Other names

Nanu Pal

Place of birth

Calcutta (Kolkata), India

Location(s)

140 Sinclair Road
London
W14 0NJ
United Kingdom

Place of death

Calcutta, India

About

Niranjan Pal was the son of the moderate Indian nationalist Bepin Chandra Pal. He came to Britain in the early twentieth century to study in London, and lived in a boarding-house with Sukhsagar Datta, Ashutosh Mitter and his father. It was to this boarding-house at 140 Sinclair Road, London that David Garnett was invited by Datta and where he was introduced to Pal, who was also known as Nanu. In The Golden Echo, Garnett described Pal's politics as not clearly defined, but more sympathetic to Indian revolutionaries than his father's moderate views.
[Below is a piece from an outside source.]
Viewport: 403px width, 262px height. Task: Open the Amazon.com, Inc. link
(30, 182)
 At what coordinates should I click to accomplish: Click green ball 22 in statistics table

Niranjan Pal later rose to fame as a playwright and then film director and producer. His play The Goddess was performed in London in 1922. This play had a successful run, starting at the Duke of York's Theatre on 6 and 7 June 1922; it was then shown at the Ambassador's Theatre and finally moved to the Aldwych Theatre in July 1922. The play was performed sixty-six times in total and there were plans after this success to form an Indian Repertory Theatre Movement in London.

Niranjan Pal was married to an English woman, Lily, and they had a son called Colin in 1923. Pal then began a collaboration with the lead actor in The Goddess, Himanshu Rai, and went to Bombay to produce films. He collaborated with the German silent film director Franz Osten to film The Light of Asia in 1925 in Bombay, and then became a successful screenwriter for Bombay Talkies film studio in Bombay.
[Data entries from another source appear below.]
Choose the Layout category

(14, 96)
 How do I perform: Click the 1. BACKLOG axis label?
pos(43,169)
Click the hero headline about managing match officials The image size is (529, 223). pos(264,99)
Sukhsagar Datta, David Garnett, Maud MacCarthy (music for The Goddess), Franz Osten, Bepin Chandra Pal (father), Himanshu Rai, Devika Rani, Rani Waller (actress in The Goddess).

Chambers, Colin, A History of Black and Asian Theatre in Britain (London: Routledge, 2011)
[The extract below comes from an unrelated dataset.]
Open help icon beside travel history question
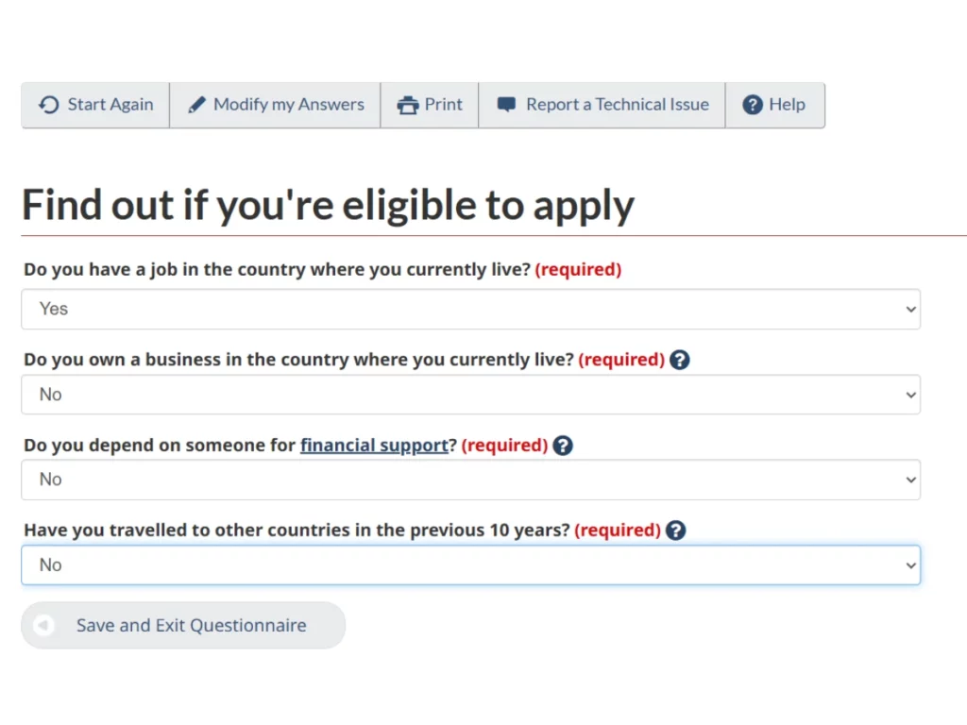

Garnett, David, The Golden Echo (London: Chatto & Windus, 1953) 

Jaikumar, Priya, Cinema at the End of Empire: A Politics of Transition in Britain and India (Durham, NC: Duke University Press, 2006)

Pal, Colin, ‘The Rise and Fall of Bombay Talkies’, Filmfare (16–31 December 1983), pp. 24–8; (1–15 January 1984), pp. 24, 26–7, 29

The Goddess Programmes, Theatre and Performance collections, Victoria and Albert Museum, London

Image credit

© Remaking Britain: South Asian Connections and Networks, 1930s – present

Citation: ‘Niranjan Pal’, South Asian Britain, https://southasianbritain-demo.rit.bris.ac.uk/people/niranjan-pal/. Accessed: 6 July 2025.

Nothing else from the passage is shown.